Help with lambda

[lallous]

Yes it should be listed somewhere, now I get it. Thanks Arnaud.

--
Elias

On Feb 18, 1:47 pm, Arnaud Delobelle <arno... at googlemail.com> wrote:
> lallous <elias.bachaal... at gmail.com> writes:
> > Hello,
>
> > I am still fairly new to Python.
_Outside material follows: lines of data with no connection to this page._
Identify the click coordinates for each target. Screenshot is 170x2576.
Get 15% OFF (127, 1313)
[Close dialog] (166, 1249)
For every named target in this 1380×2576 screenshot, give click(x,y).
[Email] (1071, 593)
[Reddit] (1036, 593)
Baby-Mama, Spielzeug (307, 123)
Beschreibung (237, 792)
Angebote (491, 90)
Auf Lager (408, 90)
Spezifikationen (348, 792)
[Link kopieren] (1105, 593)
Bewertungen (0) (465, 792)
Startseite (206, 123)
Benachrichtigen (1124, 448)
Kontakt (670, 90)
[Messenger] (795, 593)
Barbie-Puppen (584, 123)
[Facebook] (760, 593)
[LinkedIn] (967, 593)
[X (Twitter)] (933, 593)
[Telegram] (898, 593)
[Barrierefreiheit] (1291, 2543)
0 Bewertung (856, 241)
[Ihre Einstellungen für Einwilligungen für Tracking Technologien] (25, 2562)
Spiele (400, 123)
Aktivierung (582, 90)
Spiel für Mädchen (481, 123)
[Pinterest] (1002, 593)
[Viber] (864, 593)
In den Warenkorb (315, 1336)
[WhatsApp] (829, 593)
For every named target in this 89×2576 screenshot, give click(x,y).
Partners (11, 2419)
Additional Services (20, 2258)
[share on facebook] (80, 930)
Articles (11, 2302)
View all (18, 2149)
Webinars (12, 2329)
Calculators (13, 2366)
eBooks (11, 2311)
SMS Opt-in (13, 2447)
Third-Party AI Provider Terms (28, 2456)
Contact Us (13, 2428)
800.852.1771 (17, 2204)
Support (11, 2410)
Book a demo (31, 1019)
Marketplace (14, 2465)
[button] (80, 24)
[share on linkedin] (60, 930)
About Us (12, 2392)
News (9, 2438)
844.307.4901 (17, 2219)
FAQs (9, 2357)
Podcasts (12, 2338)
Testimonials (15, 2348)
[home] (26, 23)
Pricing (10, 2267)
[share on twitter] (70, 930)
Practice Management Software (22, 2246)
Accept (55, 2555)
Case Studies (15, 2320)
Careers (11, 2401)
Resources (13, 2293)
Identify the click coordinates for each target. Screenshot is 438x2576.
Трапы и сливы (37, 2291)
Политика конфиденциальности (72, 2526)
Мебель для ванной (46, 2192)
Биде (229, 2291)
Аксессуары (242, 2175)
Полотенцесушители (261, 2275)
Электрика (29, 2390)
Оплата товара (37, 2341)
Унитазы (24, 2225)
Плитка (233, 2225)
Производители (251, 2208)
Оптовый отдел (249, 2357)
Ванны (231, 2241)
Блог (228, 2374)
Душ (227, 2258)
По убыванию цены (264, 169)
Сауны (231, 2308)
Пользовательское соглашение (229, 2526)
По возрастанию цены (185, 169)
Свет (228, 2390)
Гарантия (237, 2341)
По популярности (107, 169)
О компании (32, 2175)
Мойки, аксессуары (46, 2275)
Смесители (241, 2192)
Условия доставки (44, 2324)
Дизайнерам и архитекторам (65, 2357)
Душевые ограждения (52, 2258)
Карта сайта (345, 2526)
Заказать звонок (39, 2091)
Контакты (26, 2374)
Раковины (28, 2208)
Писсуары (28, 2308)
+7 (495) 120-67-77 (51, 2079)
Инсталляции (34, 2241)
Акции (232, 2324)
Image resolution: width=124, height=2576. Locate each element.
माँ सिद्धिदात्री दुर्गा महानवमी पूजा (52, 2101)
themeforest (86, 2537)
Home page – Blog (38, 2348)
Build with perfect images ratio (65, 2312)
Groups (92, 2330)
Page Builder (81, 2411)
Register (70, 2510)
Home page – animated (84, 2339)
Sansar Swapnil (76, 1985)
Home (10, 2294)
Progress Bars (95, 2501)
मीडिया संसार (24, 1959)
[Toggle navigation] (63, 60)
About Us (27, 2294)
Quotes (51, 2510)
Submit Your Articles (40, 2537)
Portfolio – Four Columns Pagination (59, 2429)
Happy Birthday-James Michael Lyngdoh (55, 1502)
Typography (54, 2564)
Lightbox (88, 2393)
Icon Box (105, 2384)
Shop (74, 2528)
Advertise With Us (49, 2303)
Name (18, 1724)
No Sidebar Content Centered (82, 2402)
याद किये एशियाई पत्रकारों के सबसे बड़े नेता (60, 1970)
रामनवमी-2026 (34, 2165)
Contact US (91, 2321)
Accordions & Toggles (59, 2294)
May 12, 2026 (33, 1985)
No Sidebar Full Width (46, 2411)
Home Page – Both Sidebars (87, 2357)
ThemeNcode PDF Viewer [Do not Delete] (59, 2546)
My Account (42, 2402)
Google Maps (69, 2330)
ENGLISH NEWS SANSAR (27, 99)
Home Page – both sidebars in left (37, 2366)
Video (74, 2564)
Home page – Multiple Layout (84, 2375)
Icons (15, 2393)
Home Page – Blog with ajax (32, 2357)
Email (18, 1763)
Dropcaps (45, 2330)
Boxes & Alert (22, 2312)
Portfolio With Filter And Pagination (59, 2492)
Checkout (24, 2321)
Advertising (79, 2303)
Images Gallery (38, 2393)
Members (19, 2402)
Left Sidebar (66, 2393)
Can someone explain to me why there
> > is a difference in f and g:
>
> > def make_power(n):
> >     return lambda x: x ** n
>
> > # Create a set of exponential functions
> > f = [lambda x: x ** n for n in xrange(2, 5)]
> > g = [make_power(n) for n in xrange(2, 5)]
>
> > print f[0](3), f[1](3)
> > print g[0](3), g[1](3)
>
> > I expect to have "f" act same like "g".
>
> > Thanks
>
> It's a FAQ!  Except I don't think it's in the official Python FAQ, but
> it ought to be.
>
> The reason (very quickly) is that each time you call make_power() you
> create a new name 'n' which is bound to a different value each time,
> whereas in f:
>
>     [lambda x: x ** n for n in xrange(2, 5)]
>
> The 'n' is the same name for each of the lambda functions and so is
> bound to the same value, which by the end of the loop is 4.  So each of
> the lambdas in the list f is the same as:
>
>     lambdsa x; x**4
>
> after the end of the list comprehension.
>
> The usual fix for this is to change f to:
>
> f = [lambda x, n=n: x ** n for n in xrange(2, 5)]
>
> I'll let you think why this works.
>
> HTH
>
> --
> Arnaud